APS Award Address

Earl Hunt

Earl Hunt

The work Earl Hunt described in his James McKeen Cattell Award Address at the 2011 APS Convention focused on some tough questions about intelligence research — questions like “Who cares about trigonometry?”

The answer, of course, is that people in nations that value math and science care about trigonometry, because their culture deems trigonometry to be relevant to success. “It’s very important to understand trigonometry to understand many of our cognitive artifacts,” says Hunt.

This conclusion is just part of Hunt’s answer to an even bigger question  — “What makes a nation intelligent?” National intelligence, he explained, depends on cultural values, social structures and economic resources — even the physical environment plays a role in cognitive ability. To have intelligent citizens, a nation needs the social and physical scaffolding on which intelligence can be built.

But why should we be worried about national intelligence? As it turns out, measures of intelligence serve as a strong predictor of economic and social success for individuals.

And, to some extent, these patterns hold up at the national level. According to a controversial 2002 study by Lynn and Vanhanen, nations that perform better on tests of general cognitive ability tend to have a higher gross domestic product (GDP) and had better results from a variety of political and social measures. Lynn and Vanhanen used these results to support the genetic hypothesis of intelligence, which states that the greater part of a nation’s cognitive potential derives from its citizens’ genetics.

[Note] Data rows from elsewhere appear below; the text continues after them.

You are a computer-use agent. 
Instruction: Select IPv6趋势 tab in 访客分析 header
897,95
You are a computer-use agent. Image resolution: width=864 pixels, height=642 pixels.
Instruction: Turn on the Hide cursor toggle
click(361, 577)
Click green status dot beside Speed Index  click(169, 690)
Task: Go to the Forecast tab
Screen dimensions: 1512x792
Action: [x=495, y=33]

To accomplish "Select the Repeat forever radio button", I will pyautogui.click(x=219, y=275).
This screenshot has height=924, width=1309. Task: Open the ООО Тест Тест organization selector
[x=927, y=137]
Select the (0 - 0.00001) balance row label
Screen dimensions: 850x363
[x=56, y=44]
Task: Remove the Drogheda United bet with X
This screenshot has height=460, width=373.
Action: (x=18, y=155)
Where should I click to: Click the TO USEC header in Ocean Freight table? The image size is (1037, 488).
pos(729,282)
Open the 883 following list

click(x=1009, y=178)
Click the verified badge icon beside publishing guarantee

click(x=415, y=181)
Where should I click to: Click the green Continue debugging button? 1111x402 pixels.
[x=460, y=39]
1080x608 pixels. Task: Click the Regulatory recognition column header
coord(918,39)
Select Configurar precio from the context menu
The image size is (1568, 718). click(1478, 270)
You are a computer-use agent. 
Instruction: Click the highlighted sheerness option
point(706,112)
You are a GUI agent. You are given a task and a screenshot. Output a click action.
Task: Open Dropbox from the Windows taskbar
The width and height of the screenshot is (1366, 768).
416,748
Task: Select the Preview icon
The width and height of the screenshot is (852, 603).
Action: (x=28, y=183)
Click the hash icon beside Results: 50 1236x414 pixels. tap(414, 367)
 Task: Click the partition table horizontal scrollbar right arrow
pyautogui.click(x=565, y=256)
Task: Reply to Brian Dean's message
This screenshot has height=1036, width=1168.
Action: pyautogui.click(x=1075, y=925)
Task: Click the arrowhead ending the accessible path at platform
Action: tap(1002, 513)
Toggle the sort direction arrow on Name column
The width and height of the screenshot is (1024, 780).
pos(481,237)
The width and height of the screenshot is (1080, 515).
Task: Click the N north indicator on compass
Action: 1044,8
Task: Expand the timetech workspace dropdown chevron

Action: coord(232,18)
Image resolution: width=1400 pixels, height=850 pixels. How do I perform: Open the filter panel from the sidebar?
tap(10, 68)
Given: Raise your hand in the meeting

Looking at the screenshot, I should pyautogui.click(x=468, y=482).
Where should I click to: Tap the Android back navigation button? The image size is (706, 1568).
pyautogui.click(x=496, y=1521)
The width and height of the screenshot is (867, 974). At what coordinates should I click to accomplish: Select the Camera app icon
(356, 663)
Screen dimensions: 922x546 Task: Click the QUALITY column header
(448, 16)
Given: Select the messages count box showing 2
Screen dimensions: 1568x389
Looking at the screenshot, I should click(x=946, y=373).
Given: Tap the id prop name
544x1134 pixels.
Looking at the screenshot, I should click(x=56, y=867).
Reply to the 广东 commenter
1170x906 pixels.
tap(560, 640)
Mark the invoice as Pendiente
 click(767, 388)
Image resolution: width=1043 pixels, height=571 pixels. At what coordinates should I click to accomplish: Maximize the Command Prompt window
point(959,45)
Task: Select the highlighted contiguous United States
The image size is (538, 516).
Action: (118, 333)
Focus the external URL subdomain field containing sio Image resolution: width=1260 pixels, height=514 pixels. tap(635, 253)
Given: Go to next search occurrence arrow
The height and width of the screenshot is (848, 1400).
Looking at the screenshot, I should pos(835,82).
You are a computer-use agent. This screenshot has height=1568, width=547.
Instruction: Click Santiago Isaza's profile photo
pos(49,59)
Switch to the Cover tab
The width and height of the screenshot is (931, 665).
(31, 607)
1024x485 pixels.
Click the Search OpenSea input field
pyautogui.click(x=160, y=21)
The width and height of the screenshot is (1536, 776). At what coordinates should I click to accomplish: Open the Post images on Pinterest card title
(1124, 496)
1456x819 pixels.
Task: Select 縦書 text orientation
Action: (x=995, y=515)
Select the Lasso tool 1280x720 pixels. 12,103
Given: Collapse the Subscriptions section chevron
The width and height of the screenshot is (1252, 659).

Hunt ran down a laundry list of problems with Lynn and Vanhanen’s methods, particularly their measures of general cognitive ability. The data they used came from intelligence tests that were written for people in developed nations and administered with little context to people in developing nations. This “drop in from the sky” paradigm measures a certain set of test-taking skills, said Hunt, but it doesn’t accurately measure overall intelligence. “Test-taking skills are a non-trivial part of the skills that make up intelligence,” Hunt said, “but they are only a part.”

Even correcting for these dubious methods, Hunt and other intelligence researchers have found that the correlation between cognitive ability and economic success holds up.

Hunt freely admitted to the strength of the correlation between the intelligence of a nation and its income, but stressed that these results by no means imply a relationship between genes and intelligence. Instead, Hunt proposed a model of national intelligence that builds on the resources a nation has at hand — environmental, social, and economic resources.

Although an environmental impact on intelligence might seem far-fetched, Hunt used publicly available data to demonstrate that the physical environment can impact cognitive ability. He cited the example of a Peruvian school in which students had higher levels of lead in their blood than any safety standards would allow because the school was situated next to a lead dump. The students performed worse on standardized tests than students from neighboring schools with lower lead levels.

People in developing countries are also more likely to suffer from malnutrition than people in North America or Europe, “and that’s affecting the brain, right down at the physical information processing level,” said Hunt. Hunger has indirect effects as well. Studies have shown that nutritionally deprived students have greater difficulty paying attention in school. “You can’t just improve the schools or improve the nutrition — you’ve got to do both,” said Hunt.

Poverty also has an effect on intelligence: Families in poorer regions often can’t afford to send their children to school, and in many cases they need their children to stay out of school and work to support the family. “This can vary from tending goats on the savanna to selling little badges or picking pockets in crowded third world cities” said Hunt.
Hunt also emphasized the impact of cultural values on intelligence — for a nation to increase its intelligence, it must place a high value on new ideas. As an example, Hunt pointed out that most of the nations on the Silk Road became successful because they were eager to acquire new cognitive capital by trading goods and ideas. In contrast, nations that shut themselves off from the world, such as 17th-century Japan, became less prosperous because they had deprived themselves of new ideas.

Overall, Hunt switched the emphasis from the impact of brainpower on economics to the impact of economics on brainpower by suggesting multiple factors can account for the relationship between IQ and GDP. He said cognitive ability is based on so many interrelated factors — environment, economics, cultural values, social structures, and others — that it’s folly to pinpoint any single factor as being responsible for a nation’s intelligence.

What’s more, addressing these factors one by one — by building schools, providing funding, or cleaning up toxic waste — might not be enough to make a nation more intelligent. Educators need to be prepared to impact a community on multiple levels if they want to change IQ scores. Or else, said Hunt, the outcome will always be “the rich get smarter, and the smart get richer.”